Is bioenergy making a cost effective contribution to carbon emission objectives?
Is support for bioenergy maximising the overall benefit to the economy?
8. In spite of the substantial criticism levelled at the bioenergy sector, the NFU believes on the basis of balanced evidence that bioenergy can achieve genuine carbon reductions, with up to 70% GHG savings attainable for biofuels of UK origin, and as little as 100 gCO2/kWh attainable for biomass power generation. Support leading to a mature biomass industry in the UK is essential, since this will likely be less vulnerable to price volatility, and could help provide stability against price shocks in other fuel sources. Bioenergy, since it is based upon storable fuels, will help back up the intermittent production from other renewables such as wind and solar power—indeed, it could do much of the “heavy lifting” in renewable energy supply to 2020 and in the following decade to 2030. In rural areas, the RHI should be supporting more farm businesses and rural communities, many of which are not connected to the gas grid and are reliant upon more expensive heating fuels.

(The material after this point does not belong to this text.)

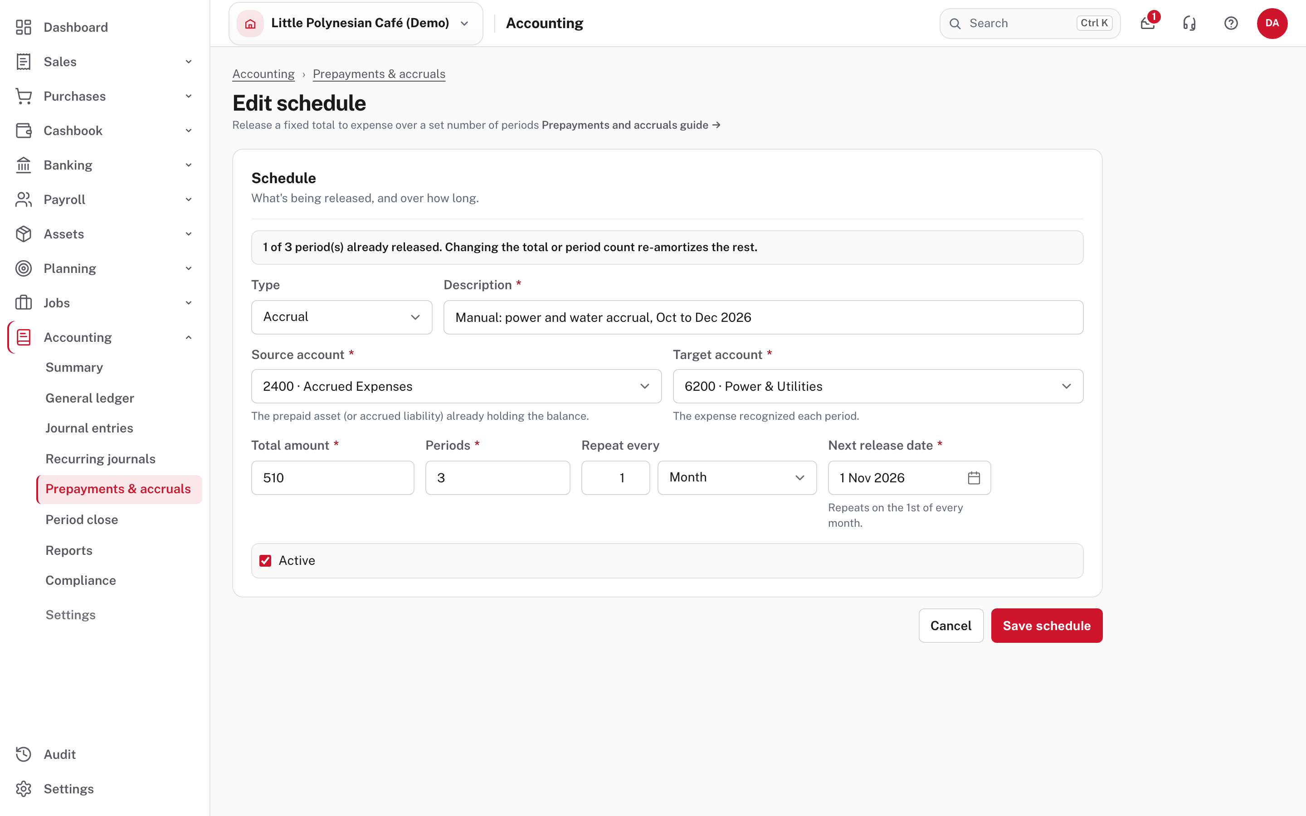The height and width of the screenshot is (816, 1306).
Task: Click the Dashboard grid icon
Action: point(23,27)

Is sufficient attention being given to potential impacts in other areas, such as food security and biodiversity?
9. As a competent authority on matters of food security, the NFU is confident that current safeguards and sustainability criteria provide the right level of checks and balances. Further upheavals in policy making would pose a greater threat to both food security and biodiversity compared with providing a long-term consistent policy environment that supports investment in both agricultural production and processing technologies.
What challenges are there to scaling up the use of biomass in the UK (ie regulation, feedstocks, sustainability, supply chain and financing)?

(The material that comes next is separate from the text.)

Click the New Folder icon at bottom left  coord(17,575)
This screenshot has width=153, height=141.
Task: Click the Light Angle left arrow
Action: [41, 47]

10. The challenges to developing biomass use and production to meet projected UK demand must not be underestimated. Drax power station in North Yorkshire is on track to achieve 16% biomass firing this April, growing to one-third in 2014 and eventually 50%. At nearly 4000 MW total capacity (7% of UK electricity) Drax will be effectively 660MW biomass-fired by April, alongside the RWE Tilbury plant in Essex (750 MW, to be upgraded 870 MW by 2015
To what extent will UK be able to provide its own biomass and how much is likely to be imported?
11. The NFU believes that DECC should set an ambition for the level of domestic virgin biomass feedstock supply, of the order of 10 million tonnes per annum by 2020. As the NFU has previously proposed to both DECC and Defra, this could comprise 4 Mt of straw, 3.5 Mt of perennial crops, and 2.5 Mt of additional forest and woodland biomass. This would make an important energy security and exchange rate mitigation contribution towards total demand for bioenergy feedstocks of at least 40–50 Mt, the balance of which would be mostly imported (with a more modest contribution of around 5 Mt of additional waste-derived feedstocks currently landfilled).
What factors will have to be addressed to ensure that biomass is sustainable and to what extent is it possible to assess the sustainability of imported biomass?
12. The NFU supports practicable sustainability certification for all bioenergy, with appropriate measures to safeguard against excessive administrative burden being placed upon small suppliers—we are a long-standing member of the Government’s working group on biomass sustainability (BABSIG). DECC must ensure that feedstocks of domestic provenance should be able to demonstrate their likely comparative advantage in proving sustainability in competition with imported biomass. The NFU is particularly concerned that any modelling of the operation of international agricultural markets should be realistic and evidence-based.